Top of DATA UNDER STUDY

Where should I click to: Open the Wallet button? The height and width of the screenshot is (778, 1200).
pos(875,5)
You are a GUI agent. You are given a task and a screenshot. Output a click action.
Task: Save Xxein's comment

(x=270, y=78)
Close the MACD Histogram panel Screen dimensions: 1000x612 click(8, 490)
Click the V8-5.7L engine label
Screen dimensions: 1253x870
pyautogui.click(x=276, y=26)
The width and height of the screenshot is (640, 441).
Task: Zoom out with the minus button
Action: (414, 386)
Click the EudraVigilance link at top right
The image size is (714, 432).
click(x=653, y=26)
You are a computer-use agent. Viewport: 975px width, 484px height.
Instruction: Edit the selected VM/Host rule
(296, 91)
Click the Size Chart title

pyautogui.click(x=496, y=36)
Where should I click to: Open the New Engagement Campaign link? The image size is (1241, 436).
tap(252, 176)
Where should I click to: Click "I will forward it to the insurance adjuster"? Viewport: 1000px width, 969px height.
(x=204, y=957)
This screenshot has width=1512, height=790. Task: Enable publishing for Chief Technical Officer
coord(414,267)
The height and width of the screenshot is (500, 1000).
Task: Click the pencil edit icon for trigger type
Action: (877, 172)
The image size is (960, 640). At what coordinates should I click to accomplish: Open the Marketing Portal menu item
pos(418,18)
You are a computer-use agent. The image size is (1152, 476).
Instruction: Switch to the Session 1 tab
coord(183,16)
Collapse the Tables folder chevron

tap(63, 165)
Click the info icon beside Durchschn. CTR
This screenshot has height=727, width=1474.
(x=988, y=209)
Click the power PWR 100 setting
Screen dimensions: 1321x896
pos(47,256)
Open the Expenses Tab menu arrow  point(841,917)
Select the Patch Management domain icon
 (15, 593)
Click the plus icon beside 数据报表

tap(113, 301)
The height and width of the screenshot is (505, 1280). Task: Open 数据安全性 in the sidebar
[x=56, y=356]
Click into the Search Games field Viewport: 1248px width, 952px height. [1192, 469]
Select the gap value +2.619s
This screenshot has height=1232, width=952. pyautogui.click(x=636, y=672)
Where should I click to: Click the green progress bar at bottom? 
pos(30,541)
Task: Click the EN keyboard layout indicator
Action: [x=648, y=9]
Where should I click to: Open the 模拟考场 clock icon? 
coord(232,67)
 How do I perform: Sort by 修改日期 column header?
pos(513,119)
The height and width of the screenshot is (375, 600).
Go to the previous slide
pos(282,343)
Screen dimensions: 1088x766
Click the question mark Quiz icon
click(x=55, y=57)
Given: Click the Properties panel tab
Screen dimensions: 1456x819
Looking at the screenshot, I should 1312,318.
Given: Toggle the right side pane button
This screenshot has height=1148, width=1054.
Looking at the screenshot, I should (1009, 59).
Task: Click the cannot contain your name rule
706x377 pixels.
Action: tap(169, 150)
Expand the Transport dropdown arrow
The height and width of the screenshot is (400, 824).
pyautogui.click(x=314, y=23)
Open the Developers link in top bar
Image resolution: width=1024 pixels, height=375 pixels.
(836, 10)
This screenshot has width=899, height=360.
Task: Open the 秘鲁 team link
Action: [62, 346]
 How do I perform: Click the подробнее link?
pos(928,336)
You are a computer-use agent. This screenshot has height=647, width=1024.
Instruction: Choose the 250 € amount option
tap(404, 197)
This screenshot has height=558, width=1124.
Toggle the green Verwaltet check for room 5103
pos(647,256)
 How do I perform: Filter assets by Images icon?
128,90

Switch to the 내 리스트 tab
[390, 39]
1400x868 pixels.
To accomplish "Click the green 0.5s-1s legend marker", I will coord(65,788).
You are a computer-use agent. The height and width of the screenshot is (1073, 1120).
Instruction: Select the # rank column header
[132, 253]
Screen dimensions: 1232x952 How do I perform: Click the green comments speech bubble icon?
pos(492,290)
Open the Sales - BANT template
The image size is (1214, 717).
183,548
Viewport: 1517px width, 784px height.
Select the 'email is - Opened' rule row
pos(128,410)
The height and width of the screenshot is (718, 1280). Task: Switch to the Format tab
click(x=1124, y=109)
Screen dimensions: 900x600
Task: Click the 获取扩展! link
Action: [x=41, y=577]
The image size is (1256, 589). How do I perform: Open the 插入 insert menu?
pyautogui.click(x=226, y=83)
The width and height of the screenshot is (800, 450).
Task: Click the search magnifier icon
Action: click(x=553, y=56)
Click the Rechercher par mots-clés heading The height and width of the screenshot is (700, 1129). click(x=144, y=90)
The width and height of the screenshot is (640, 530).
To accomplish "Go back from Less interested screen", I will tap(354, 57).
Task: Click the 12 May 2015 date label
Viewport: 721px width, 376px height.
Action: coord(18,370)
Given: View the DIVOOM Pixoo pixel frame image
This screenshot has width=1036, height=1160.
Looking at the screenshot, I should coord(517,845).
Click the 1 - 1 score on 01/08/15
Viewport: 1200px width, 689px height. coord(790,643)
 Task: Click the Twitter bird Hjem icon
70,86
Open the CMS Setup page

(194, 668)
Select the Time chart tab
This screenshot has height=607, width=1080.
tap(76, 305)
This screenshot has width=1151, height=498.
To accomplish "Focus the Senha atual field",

Bottom of DATA UNDER STUDY

- TASK DESCRIPTION: Every line that holds the word "label" should be copied from the records.

- RESPONSE TO THE TASK:
Click the V8-5.7L engine label
Task: Click the 12 May 2015 date label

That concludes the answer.